Thursday, 25 April 2019
Rottentail (2018) - Comedy Horror Film Review
Rottentail is a comedy horror directed by Brian Skiba and which was based on a graphic novel by Kurt Belcher. Watching this it is not surprising it's based on comics as it is very bright and over the top, looking like a graphic novel that has been brought to life. This is indie b-movie shannangins and it opts to go for gross out comedy for the most part which couldn't help but bring to mind comparisons with Peter Jackson's Braindead (Dead Alive).
Peter Cotton (Corin Nemec - Stargate SG-1) is a rabbit obsessed scientist that is working for the U.S military, working on a cure for infertility. A colleague of his is also working with rabbits, though he has created a mutant creature hoping for it to be used as a weapon. Peter discovers this creature one day and while trying to free it from its cage is bitten. The bite gradually transforms him into a half human/half rabbit monster who comes to call itself Rottentail. Meanwhile an old school friend of his - Anna (Dominique Swain - Face/Off) has asked Peter to help her prove that the secretly corrupt local pastor - Jake Mulligan (William McNamara) has illegally acquired her deceased father's church. Despite now being a murderous monster Rottentail sets out to help his former friend.
So weirdly enough this isn't the first half man/half rabbit monster movie I have seen, that would be 2015's Bunny the Killer Thing. Both films by subject matter alone are horror comedies, and both have their moments of bad taste, having plenty of jokes revolving around sex and bodily functions. The transformation of Peter is relatively quick here, there are a few scenes of the initial change but the mutations (that all happen off screen) quickly turn Peter into the monster. This is a good thing for the most part as scenes of him and his new personality battling for control made me cringe a bit as Nemec hams it up giving a Jim Carrey like over the top performance. Rottentail is essentially Jim Carrey's portrayal of The Mask character crossed with Robert Englund's Freddy Kruger. The crazed bunny is constantly wise cracking and talking to himself, while all his victims get their own one liners as he finishes them off. It's an acquired taste and eventually I came to not really mind this character. The fact this is based on a comic, along with the visuals of the film means this over the top method of acting actually fits in quite well.
Apparently this follows the plot of the graphic novel quite faithfully but for me it didn't really seem to flow that well. Not many of the scenes and situations seem to fit together, at times I thought to myself that you could drastically mix up the sequence of these scenes and have it not really affect the movie at all. It is so concerned with setting up crazy outlandish situations that there isn't a decent sense of progression.
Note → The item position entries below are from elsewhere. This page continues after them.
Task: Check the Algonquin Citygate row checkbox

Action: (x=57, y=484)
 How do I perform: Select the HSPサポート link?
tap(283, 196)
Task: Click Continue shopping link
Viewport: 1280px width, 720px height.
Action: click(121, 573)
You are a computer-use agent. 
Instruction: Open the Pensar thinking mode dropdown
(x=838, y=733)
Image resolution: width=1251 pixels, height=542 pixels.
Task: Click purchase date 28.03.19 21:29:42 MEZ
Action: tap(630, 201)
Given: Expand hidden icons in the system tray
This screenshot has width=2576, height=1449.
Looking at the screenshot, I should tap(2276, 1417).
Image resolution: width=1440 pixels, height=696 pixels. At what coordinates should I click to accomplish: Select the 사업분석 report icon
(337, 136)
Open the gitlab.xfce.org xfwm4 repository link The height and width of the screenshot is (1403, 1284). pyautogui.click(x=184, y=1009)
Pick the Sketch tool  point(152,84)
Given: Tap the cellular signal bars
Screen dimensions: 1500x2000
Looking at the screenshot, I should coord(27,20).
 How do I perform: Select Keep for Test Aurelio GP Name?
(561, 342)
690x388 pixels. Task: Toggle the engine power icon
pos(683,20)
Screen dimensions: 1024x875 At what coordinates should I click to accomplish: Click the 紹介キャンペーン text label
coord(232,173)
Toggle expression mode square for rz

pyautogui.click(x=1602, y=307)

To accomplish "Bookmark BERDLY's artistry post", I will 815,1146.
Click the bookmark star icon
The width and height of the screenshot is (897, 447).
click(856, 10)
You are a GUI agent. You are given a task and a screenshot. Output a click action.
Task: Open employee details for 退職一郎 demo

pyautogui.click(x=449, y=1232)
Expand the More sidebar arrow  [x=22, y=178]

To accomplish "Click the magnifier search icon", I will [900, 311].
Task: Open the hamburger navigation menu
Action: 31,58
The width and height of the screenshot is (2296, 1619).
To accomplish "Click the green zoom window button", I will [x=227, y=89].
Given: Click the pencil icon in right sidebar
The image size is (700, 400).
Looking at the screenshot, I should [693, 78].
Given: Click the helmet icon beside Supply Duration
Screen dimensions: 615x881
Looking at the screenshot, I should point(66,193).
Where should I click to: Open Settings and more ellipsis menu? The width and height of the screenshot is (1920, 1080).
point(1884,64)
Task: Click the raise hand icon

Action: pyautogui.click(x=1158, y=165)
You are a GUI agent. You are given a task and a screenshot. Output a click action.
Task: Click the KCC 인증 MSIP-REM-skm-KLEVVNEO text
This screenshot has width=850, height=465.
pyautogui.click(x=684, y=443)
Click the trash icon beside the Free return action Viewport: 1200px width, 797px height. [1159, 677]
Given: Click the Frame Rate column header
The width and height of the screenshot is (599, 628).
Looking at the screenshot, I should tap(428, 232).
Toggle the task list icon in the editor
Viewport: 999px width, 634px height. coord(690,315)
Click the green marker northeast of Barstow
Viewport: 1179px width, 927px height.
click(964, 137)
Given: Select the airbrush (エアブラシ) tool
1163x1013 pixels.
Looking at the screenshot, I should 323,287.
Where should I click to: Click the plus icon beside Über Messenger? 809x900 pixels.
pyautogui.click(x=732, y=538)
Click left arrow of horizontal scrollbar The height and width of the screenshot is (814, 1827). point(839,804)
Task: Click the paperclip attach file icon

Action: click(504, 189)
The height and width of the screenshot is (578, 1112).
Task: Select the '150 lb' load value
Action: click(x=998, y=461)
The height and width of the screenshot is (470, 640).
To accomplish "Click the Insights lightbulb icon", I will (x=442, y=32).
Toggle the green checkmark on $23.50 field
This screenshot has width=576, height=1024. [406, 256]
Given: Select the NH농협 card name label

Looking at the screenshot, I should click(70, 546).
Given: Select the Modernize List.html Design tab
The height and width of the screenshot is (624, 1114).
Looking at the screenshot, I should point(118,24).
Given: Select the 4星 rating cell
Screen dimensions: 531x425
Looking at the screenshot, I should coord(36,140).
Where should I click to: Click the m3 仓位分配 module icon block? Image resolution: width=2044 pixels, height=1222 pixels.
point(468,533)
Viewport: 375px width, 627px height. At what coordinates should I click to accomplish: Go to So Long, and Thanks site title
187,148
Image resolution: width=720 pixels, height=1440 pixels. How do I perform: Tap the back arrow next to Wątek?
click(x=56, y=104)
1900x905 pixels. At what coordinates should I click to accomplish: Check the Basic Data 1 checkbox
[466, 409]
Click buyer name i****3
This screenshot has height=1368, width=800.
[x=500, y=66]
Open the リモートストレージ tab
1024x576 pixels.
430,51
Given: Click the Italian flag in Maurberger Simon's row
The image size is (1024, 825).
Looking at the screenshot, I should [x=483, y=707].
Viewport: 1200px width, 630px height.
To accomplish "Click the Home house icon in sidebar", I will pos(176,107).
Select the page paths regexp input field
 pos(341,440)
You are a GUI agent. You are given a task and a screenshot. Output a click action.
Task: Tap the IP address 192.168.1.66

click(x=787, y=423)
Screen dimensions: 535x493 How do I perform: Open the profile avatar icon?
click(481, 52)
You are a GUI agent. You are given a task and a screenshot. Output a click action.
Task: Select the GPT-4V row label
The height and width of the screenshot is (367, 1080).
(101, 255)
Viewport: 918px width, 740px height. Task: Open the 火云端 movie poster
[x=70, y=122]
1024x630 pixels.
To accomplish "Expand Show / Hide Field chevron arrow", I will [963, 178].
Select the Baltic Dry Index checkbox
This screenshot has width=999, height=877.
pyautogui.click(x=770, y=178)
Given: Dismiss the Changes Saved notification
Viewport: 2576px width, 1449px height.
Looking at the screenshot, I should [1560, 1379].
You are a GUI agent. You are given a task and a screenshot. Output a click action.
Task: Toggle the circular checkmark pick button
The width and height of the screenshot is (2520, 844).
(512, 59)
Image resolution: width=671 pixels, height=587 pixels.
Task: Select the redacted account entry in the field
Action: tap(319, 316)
One moment this will be copying Spaghetti Westerns with a duel in a frontier ghost town, the next it will be aping war movies, complete with a grain effect over the footage. Scenes such as Rottentail appearing in a van of weed smoking hippies, or secretly hanging outside the house of Anna feel so random, and add so little that the main plot fades a little into the background. I liked the initial escape from the military base, and I liked the finale that takes place during an Easter festival, but there was a lot in the middle that was kind of forgettable. Also there was essentially a rape scene played for laughs, only saved in that the victim bizarrely didn't mind a stranger attacking her, but this still left a bit of a nasty taste.
The special effects were a mixed bag, but going back to the comic book feel they worked well. Rottentail is able to move at super speed which is displayed by bright green electricity flowing around him, explosions and cityscapes look extremely computer generated, but then the other effects actually look fun, such as a heart getting ripped out of someone's chest, and a male member getting ripped off. There is a lot of blood and gore here, but there is so much of it spraying around everywhere that it is more gross than unsettling, of course this was the intention as a lot of the humour comes from characters getting sprayed with bodily fluids. Rottentail himself was an ok character, I found him to be a bit annoying, and his motivations to be pretty random. Stand out though was McNamara's deliciously evil Mulligan, he gave a great zany performance as the off kilter pastor that had zero morals, and a malicious glee for every single bad act he committed.
Rottentail is a film that doesn't even attempt to take itself seriously, it's a stupid story and it knows it, in fact it plays to its strengths and double downs on the comic book angle. There is plenty of blood and violence to be found here, plenty of lowbrow jokes, and if you are looking for entertainment and willing to switch off your brain then it can be enjoyable enough. Rottentail had its red carpet premiere on April 11th and opened theatrically on April 12th.